To do = According to the text about Maxim's website, by what percentage did the number of unique visitors to Maxim Digital's three sites increase between 2006 and 2007?

Text shown =
When the website for men's magazine Maxim launched eight years ago, its architects didn't know everything. They tried offering e-mail, message boards, greeting cards. Didn't take. A site available just to subscribers of the magazine? Didn't take. "We killed all of that. We realized we had to be simpler," says Gene Newman, Maxim's digital editor in chief, who has been with the company since 1999. By focusing on the basics -- photos, video, text -- Maxim.com found its voice and its audience.
That initial experimentation has paid off, and now Maxim.com considers itself "the ultimate guy's guide," says Douglas Warshaw, chief digital officer for Maxim Digital, which also includes Stuffmagazine.com and Blender.com. "We've moved from a world of gatekeepers to a world of guides. There's so much stuff to read, so many things to get through. People want to know how they can get there quickly and efficiently," he adds. Between 2006 and 2007, the number of unique visitors to all three of Maxim Digital's sites increased by 15%. As of January 2008, the average visitor spends nearly 20 minutes on Maxim's website, as compared with nearly five minutes on CondeNet, according to Nielsen NetViews.

[Stored data entries]
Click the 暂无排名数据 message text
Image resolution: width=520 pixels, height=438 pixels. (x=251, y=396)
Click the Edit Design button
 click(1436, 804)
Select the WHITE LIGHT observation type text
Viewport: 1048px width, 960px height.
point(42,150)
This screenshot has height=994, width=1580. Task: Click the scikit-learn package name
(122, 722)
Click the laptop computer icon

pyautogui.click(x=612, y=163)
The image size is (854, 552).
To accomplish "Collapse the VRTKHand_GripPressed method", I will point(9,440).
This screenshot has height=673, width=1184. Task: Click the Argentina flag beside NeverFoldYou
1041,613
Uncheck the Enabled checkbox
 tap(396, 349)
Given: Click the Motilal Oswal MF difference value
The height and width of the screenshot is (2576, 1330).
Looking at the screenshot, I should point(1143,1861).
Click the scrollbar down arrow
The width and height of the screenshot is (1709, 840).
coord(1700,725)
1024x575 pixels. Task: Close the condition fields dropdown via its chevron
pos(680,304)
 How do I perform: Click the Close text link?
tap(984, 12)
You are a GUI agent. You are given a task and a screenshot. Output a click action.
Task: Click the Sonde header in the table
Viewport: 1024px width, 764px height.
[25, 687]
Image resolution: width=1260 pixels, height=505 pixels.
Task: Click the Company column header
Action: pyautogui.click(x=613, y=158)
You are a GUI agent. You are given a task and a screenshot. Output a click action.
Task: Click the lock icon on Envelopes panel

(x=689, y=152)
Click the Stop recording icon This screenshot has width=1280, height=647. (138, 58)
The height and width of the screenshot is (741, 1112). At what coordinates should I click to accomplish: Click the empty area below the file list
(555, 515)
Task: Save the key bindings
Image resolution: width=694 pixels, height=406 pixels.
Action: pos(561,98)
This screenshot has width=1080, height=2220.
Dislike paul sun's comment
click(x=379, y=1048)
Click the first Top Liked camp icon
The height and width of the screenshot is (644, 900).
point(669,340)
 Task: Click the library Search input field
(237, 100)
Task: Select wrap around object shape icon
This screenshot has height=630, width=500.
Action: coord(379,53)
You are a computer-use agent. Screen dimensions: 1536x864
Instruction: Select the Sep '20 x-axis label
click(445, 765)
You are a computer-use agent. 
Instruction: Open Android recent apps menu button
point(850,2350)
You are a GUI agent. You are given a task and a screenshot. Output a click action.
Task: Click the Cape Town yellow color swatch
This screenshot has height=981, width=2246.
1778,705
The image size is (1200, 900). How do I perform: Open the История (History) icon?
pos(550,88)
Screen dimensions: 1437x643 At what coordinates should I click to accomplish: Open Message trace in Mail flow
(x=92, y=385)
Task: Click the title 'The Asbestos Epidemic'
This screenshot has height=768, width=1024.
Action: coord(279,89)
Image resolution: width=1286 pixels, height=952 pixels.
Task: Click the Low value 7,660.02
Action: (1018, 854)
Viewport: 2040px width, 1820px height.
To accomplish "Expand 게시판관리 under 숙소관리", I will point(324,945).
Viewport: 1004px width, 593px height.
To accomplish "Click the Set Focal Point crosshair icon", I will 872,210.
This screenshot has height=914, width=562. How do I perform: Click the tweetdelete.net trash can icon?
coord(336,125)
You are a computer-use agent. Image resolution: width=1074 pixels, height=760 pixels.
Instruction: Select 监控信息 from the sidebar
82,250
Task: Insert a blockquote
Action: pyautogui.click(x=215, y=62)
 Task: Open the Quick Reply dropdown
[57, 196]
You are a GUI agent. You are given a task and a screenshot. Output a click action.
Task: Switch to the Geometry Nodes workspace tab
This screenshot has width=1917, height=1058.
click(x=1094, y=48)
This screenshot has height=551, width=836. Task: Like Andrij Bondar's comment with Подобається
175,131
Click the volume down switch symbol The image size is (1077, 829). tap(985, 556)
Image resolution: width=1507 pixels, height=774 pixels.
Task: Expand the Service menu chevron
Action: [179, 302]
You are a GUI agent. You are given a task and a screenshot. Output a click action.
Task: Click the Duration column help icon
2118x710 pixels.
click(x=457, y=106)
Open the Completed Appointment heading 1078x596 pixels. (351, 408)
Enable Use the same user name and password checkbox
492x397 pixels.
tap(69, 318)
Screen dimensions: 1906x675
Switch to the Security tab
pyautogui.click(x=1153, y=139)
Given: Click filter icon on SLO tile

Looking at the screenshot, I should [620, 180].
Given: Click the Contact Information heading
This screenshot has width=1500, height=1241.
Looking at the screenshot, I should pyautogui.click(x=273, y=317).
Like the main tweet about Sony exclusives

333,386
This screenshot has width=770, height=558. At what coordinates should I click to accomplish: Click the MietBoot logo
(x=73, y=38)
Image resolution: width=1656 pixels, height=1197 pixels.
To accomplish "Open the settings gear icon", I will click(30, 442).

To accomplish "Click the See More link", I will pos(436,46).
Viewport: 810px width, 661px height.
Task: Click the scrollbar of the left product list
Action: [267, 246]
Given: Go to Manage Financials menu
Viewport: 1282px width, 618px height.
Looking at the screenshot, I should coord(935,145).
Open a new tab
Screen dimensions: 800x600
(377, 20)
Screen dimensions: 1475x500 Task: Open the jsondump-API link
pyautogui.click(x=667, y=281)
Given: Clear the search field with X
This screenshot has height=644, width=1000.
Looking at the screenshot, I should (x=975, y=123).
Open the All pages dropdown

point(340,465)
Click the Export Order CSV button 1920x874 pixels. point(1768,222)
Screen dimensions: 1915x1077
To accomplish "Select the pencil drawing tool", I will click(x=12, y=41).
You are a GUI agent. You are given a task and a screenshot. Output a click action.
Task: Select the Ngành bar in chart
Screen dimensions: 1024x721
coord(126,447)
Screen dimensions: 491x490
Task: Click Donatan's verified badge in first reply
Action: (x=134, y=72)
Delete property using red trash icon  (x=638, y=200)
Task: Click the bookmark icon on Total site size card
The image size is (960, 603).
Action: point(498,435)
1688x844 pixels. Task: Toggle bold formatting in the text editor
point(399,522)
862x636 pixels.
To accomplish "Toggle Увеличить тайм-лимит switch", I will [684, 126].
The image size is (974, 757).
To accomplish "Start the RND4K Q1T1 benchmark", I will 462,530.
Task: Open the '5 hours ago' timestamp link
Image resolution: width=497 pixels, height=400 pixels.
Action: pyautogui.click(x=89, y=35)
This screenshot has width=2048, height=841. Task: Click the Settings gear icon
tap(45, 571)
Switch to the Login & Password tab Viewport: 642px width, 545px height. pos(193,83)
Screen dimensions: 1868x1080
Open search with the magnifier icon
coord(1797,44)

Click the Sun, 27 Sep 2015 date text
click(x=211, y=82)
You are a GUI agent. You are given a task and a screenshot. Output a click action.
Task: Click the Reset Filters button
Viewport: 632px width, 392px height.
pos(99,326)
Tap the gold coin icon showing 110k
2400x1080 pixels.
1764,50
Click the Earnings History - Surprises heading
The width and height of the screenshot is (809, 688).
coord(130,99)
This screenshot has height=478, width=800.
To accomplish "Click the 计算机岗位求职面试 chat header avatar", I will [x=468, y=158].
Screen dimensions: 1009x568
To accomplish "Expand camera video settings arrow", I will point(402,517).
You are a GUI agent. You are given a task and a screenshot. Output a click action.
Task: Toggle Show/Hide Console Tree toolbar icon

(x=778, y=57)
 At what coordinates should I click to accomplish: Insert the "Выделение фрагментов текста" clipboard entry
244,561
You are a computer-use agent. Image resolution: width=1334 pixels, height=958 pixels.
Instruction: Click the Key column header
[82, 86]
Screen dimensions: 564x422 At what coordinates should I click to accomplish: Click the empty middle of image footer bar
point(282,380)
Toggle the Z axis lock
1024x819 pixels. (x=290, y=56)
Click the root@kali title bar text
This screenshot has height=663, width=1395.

Result of this exercise = 15%